= ASSIGNMENT =
Using the records that appear below, write out exactly the lines from the one with "Fanpage (719, 910)" through the one with "abril 2020 (885, 1529)", keeping both end lines.

--- START ---

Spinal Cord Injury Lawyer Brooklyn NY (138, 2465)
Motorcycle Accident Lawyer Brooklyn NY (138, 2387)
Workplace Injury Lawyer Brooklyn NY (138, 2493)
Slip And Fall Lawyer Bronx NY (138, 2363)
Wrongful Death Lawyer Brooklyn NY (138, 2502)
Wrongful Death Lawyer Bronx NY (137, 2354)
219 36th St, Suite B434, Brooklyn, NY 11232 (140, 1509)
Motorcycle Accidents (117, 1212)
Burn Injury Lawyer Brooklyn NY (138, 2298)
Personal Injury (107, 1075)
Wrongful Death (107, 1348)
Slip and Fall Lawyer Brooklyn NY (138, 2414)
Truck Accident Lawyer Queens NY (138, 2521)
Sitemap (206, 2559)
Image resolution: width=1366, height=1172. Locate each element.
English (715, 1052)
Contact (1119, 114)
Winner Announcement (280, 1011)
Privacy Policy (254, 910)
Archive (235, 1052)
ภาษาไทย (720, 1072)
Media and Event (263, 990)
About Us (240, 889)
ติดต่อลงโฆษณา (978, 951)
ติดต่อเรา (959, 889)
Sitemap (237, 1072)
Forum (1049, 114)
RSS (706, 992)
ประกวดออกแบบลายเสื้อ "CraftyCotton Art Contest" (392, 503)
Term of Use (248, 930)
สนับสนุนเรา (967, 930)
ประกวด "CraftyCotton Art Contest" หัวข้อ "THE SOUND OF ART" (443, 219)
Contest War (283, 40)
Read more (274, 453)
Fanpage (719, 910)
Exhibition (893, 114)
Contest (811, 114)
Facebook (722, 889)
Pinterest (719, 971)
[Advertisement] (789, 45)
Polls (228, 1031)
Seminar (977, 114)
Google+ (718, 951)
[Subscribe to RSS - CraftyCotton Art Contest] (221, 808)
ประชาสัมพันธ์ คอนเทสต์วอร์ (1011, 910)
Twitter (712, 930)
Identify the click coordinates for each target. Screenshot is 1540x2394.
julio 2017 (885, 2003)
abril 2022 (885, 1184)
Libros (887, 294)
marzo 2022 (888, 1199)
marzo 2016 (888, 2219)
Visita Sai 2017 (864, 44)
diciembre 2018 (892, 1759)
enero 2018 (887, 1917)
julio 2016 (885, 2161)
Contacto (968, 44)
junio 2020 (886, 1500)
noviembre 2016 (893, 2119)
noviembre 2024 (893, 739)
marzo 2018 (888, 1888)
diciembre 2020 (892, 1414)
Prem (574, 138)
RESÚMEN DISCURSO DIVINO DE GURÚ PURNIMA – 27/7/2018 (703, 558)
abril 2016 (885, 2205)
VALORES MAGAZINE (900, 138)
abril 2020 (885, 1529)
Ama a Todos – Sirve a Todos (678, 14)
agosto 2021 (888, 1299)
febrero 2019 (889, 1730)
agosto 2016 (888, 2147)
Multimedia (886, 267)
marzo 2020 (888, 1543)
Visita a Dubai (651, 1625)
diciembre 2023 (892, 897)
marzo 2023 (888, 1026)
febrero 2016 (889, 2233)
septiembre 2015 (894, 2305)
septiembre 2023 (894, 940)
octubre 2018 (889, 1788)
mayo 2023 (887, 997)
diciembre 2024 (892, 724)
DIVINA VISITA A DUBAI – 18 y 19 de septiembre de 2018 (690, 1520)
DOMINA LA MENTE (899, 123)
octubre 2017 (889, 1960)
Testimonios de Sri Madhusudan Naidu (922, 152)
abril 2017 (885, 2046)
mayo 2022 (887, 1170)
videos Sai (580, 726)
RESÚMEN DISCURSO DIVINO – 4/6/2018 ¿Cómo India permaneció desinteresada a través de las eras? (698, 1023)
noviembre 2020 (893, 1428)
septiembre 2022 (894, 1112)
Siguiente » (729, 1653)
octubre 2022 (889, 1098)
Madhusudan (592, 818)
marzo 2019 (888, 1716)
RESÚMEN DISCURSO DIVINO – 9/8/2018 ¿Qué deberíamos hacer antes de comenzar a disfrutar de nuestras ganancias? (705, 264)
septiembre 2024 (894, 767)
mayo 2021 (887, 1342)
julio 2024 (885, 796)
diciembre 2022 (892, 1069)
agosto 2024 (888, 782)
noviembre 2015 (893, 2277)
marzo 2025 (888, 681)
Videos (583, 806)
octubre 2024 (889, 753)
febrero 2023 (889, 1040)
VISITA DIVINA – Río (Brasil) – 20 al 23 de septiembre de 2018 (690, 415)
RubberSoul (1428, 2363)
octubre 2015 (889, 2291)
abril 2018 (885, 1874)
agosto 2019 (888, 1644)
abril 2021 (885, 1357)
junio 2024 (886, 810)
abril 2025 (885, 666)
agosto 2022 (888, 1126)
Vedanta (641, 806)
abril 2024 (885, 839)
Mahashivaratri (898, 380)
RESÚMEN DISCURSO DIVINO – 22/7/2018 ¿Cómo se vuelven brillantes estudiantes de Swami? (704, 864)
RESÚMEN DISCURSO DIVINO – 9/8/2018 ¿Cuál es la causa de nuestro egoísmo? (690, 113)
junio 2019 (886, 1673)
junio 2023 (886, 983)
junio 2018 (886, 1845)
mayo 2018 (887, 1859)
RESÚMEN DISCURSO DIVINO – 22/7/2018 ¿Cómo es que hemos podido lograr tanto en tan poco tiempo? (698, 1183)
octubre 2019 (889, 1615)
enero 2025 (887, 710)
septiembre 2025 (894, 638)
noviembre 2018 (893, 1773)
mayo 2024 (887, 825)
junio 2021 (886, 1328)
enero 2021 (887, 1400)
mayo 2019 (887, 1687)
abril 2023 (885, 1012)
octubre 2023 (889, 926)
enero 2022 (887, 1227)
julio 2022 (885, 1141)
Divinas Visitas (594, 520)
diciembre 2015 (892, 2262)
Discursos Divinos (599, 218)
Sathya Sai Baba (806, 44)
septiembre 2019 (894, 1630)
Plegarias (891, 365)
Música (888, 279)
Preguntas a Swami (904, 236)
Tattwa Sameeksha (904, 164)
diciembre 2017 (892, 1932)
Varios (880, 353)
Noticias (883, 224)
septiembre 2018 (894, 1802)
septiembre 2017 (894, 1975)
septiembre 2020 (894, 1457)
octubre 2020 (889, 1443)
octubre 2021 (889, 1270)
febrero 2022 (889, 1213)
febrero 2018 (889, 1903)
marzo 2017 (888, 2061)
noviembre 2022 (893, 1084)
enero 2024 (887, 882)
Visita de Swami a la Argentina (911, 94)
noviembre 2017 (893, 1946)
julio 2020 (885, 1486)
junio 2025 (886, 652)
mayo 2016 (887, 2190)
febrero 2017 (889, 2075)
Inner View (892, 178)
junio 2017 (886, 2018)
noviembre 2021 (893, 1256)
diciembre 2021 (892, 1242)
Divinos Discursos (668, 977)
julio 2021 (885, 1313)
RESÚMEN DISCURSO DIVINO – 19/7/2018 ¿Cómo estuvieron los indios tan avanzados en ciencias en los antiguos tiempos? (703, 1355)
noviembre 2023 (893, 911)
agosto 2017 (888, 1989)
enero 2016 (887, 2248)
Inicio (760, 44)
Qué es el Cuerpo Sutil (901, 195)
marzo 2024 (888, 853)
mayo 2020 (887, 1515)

--- END ---

= EXERCISE RESULT =
Fanpage (719, 910)
Exhibition (893, 114)
Contest (811, 114)
Facebook (722, 889)
Pinterest (719, 971)
[Advertisement] (789, 45)
Polls (228, 1031)
Seminar (977, 114)
Google+ (718, 951)
[Subscribe to RSS - CraftyCotton Art Contest] (221, 808)
ประชาสัมพันธ์ คอนเทสต์วอร์ (1011, 910)
Twitter (712, 930)
Identify the click coordinates for each target. Screenshot is 1540x2394.
julio 2017 (885, 2003)
abril 2022 (885, 1184)
Libros (887, 294)
marzo 2022 (888, 1199)
marzo 2016 (888, 2219)
Visita Sai 2017 (864, 44)
diciembre 2018 (892, 1759)
enero 2018 (887, 1917)
julio 2016 (885, 2161)
Contacto (968, 44)
junio 2020 (886, 1500)
noviembre 2016 (893, 2119)
noviembre 2024 (893, 739)
marzo 2018 (888, 1888)
diciembre 2020 (892, 1414)
Prem (574, 138)
RESÚMEN DISCURSO DIVINO DE GURÚ PURNIMA – 27/7/2018 (703, 558)
abril 2016 (885, 2205)
VALORES MAGAZINE (900, 138)
abril 2020 (885, 1529)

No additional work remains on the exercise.